Query results in empty for some points when using group by

influxdb
#1

I used below command to query data
influx -database “mydb” -precision="rfc3339" -execute "select sum(count) as count, sum(request_sum) / sum(count) as request_avg,sum(total_sum) / sum(count) as total_avg from "atomic_rp"."atomic_detail_for_url" where time > now() - 10s group by domain,url,code slimit 10000" > /tmp/result.txt

As every point’s fields has values, so I expected the sum(count), sum(request_sum) / sum(count), sum(total_sum) / sum(count) also has values. However, the result looks weird. For example

name: atomic_detail_for_url
tags: code=200, domain=apihydra.com, url=http://apihydra.com/baseJson/getUserPrivilege
time count request_avg total_avg
---- ----- ----------- ---------
2018-12-12T09:16:14.171895574Z 491

you can see the count and request_avg are empty, sometimes all of the fields are empty.
I can make sure that every point has values for the fields.
So, what could cause the weird result?

My influxdb version is 1.2, and just one instance.
It runs on a Linux server, the server has 32 cores and 64G memory.

#2

Someone else will have to shed some light on this but I just wanted to mention that 1.2 is going to be 2 years old in January. Is there a specific reason why you are running this version?

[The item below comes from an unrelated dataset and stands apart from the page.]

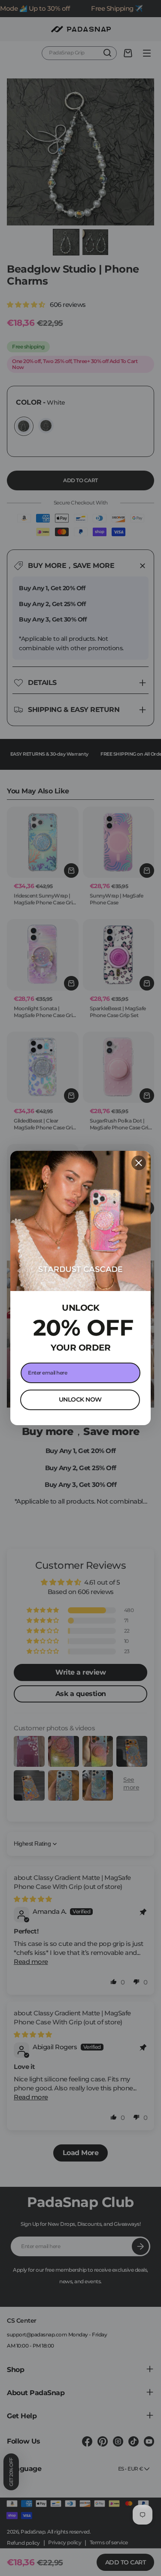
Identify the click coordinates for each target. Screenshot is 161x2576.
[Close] (139, 1163)
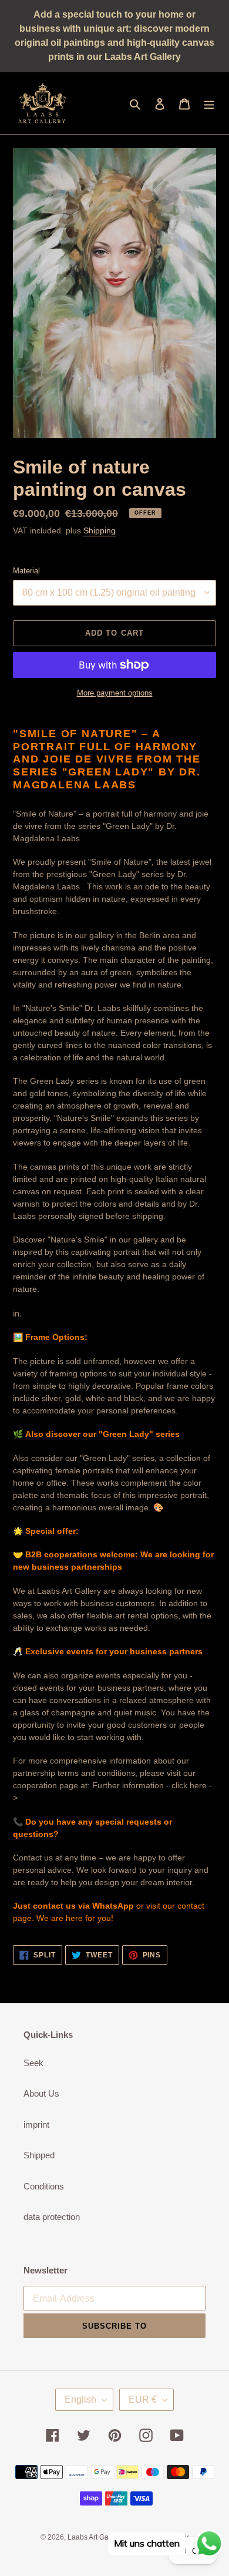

Also are you sure you are ingesting that data?
Is there any chance whatever is collecting and/or writing aren’t collecting all your data points?
What does your collect config look like?

Example if you use a shared log(access and app logs) maybe it isn’t collecting response time because it wasn’t an access log item.

#3

I never changed anything for the config files, so the values should be as default.
I’m sure that, there are values for every field when inserting them into influxdb. Since we don’t have update action, we only have insert action. After I saw the weird result, I also runs another query to make sure the points have values.

#4

More information

What I know is that the empty data always happens for the first N fields. For example

item1: the first field is empty
time count request_avg total_avg request_avg1 count1
---- ----- ----------- --------- ------------ ------
2018-12-13T02:36:09.185974696Z 7 7 7 1

item2: the first 3 fields are empty
time count request_avg total_avg request_avg1 count1
---- ----- ----------- --------- ------------ ------
2018-12-13T02:36:09.185974696Z 1 21

itme3: the first 4 fields are empty
time count request_avg total_avg request_avg1 count1
---- ----- ----------- --------- ------------ ------
2018-12-13T02:36:09.185974696Z 1

Note that, count1 should be equals with count while request_avg1 should be equals with request_avg

Here are my questions:

  1. What is the process flow for a query? Is it calculate the fields from the last to the first?
  2. Is it possible that it’s interrupted by some reasons after calculating the last N fields?
#5

More information

if change the time range
from
where time > now() - 10s
to
where time > now() - 11s and time < now() - 1s
Could resolve the issue.

So I think there are some bugs for the workflow of cache, WAL, and TSM.